Back to Basics: Welding and Cutting Safety

Back to Basics is a weekly feature that highlights important but possibly overlooked information that any EHS professional should know. This week, we examine OSHA’s requirements for welding and cutting safety.

There are many different hazards that welders face in a number of different industries. OSHA has clear guidelines for safety during welding, cutting, and brazing to help protect workers who face potential fires, explosions, accidental contact, contamination, and breathing hazards.

For EHS leaders

OSHA requires managers to establish a specific area for cutting and welding. They also must develop procedures for welding outside that area, and designate a person who will authorize welding and cutting in other places. Before any welding or cutting begins, the area must be inspected, and the person must list the precautions that are necessary before granting permission or a written permit to proceed. Managers should make sure their welders and supervisors are properly trained on using their equipment safely and on the safest practices. They should also make all contractors aware of the flammable materials or hazardous conditions that they may not know about.

Supervisors are responsible for safe equipment handling and the safe use of the cutting or welding process, OSHA states. They must determine the potential combustible materials and hazardous areas in the workspace, and stop combustibles from exploding by moving the work to a different location, or having the combustibles moved to a safe distance away and shielded from ignition. Combustibles may include paper clippings, wood shavings, or textile fibers, and they must be swept away from the welding area so there is a clean floor for at least a 35-foot radius. Combustible floors must be kept wet and covered by damp sand, or protected by fire-resistant shields.

Supervisors need to make sure that welding and cutting activities are planned to avoid plant operations involving combustibles happening at the same time. Lastly, they need to determine if fire protection and extinguishing equipment are present at the work site, and to provide fire watchers when they are required.

Fire protection

Welding and cutting should be allowed only in areas that have been made fire safe. If the work cannot be moved, combustible materials must be removed or protected from ignition sources. In that case, OSHA says that guards should be used to confine the heat, sparks, and slag, and to protect the fire hazards that cannot be moved.
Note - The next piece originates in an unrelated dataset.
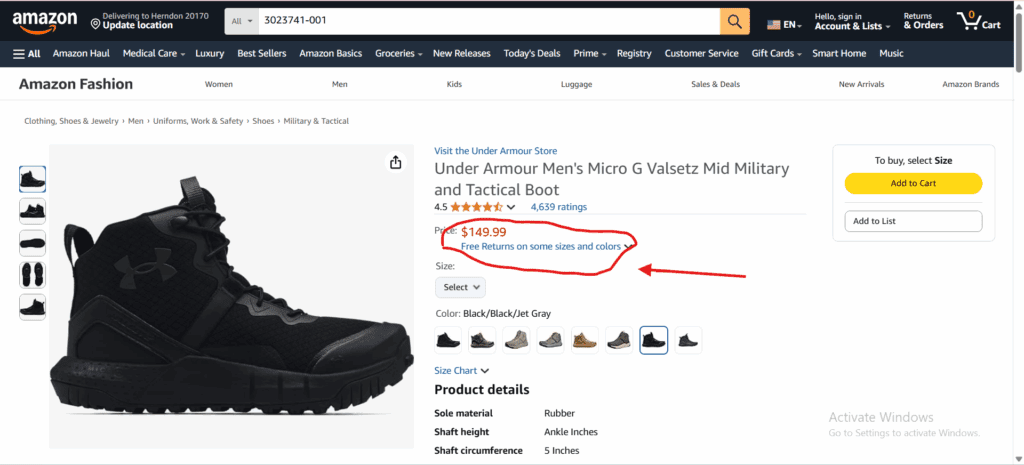This screenshot has height=465, width=1024.
Task: Expand the Size Chart link
Action: [461, 370]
Additionally, if there are floor openings or cracks that cannot be closed or sealed off, precautions must be taken so that no combustible materials could fall through the floor if ignited. Fire extinguishers must be maintained and on standby for immediate use. Other fire extinguishing equipment can include buckets of sand, pails of water, or a hose.
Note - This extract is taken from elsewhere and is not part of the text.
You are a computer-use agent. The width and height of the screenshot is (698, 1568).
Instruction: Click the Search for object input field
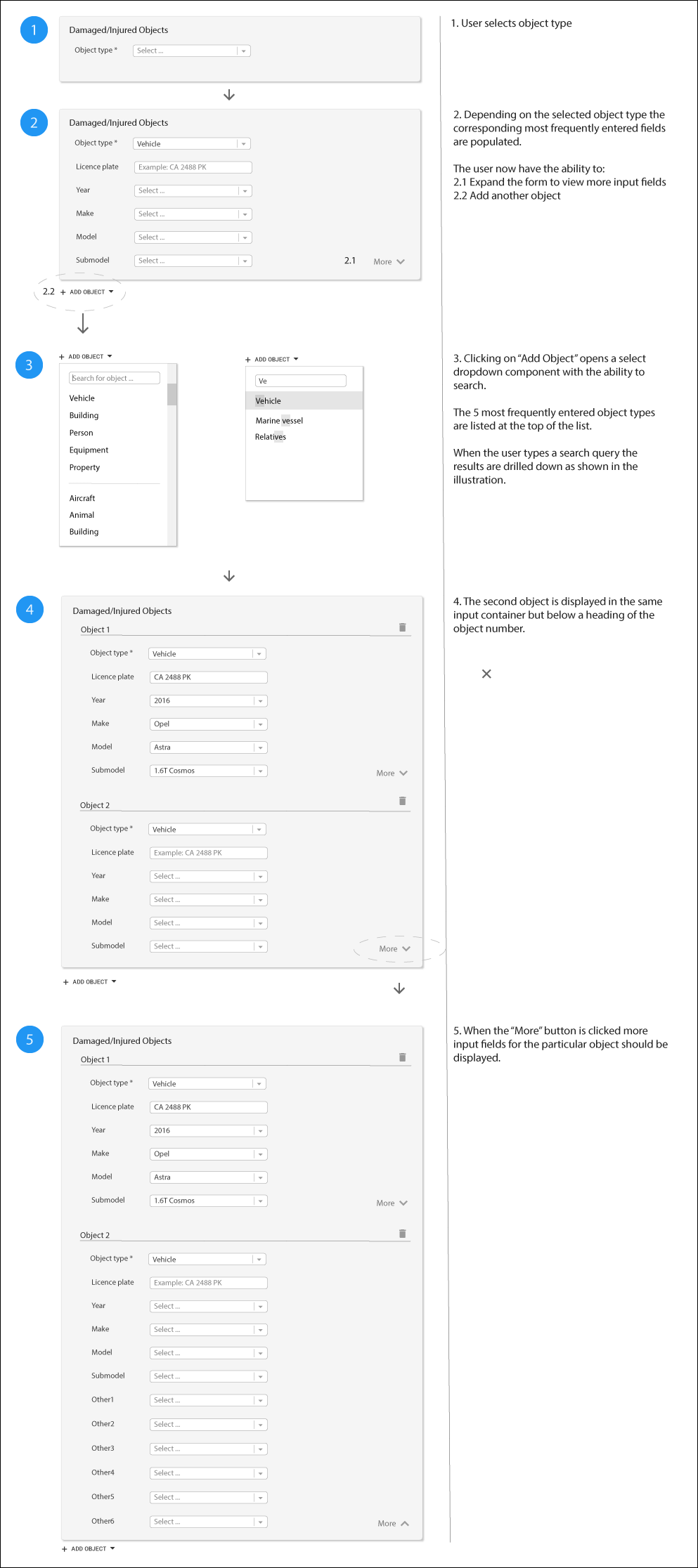click(115, 378)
Fire watchers are required whenever welding or cutting is being done in a location where more serious fires may occur, and they must be equipped with fire extinguishing equipment that they are trained to use. They need to watch for fires in exposed areas, try to extinguish them when they’re equipment is sufficient, and sound the alarm when the fire becomes too dangerous for them to handle. Fire watches should continue for at least 30 minutes after the welding is completed to make sure there are no smoldering fires.


Employees who weld are likely to experience contamination, based on the dimensions of their workspace, the number of welders working there, and the hazardous fumes, gases, or dust that might be caused by the metals they are working with. When working in a screened area, the screens should be arranged so that no serious restriction of ventilation occurs. Employers should mount screens about 2 feet off the floor unless the work being performed is at a level that requires the screen being moved towards the ground.

Companies should supply local exhaust or general ventilating systems in order to keep the level of toxic fumes, gases, or dusts below the maximum allowable concentration. All welding and cutting done in confined spaces must be ventilated to prevent the buildup of toxic materials which could lead to a lack of oxygen. OSHA recommends using airline respirators or self-contained units that are approved by and meet the National Institute of Occupational Safety and Health’s (NIOSH) standards.

Personnel protection

Employers must make sure that welders working on platforms, scaffolds, or runways have the proper fall protection, such as railings, safety belts, life lines, or other equally effective safeguards, says OSHA. Employees must also have the appropriate protective clothing to wear while welding.

Eye protection must be provided to all welders and assistants in the form of goggles or other suitable equipment, and helmets or hand shields must be used during all forms of welding or cutting. Goggles mush be ventilated to prevent lens fog, and lens glass should be tempered so that it is free from striae, air bubbles, waves, or other flaws. The lenses should also be marked permanently so employees can easily distinguish between shades.

Helmets and hand shields must be made of a material that is an insulator for heat and electricity, and all eye protection equipment must not be flammable and should be able to withstand sterilization. Helmets and hand shields should protect the face, neck, and ears from direct radiant energy, and helmets should be fitted with cover and filter plates that are easily removable.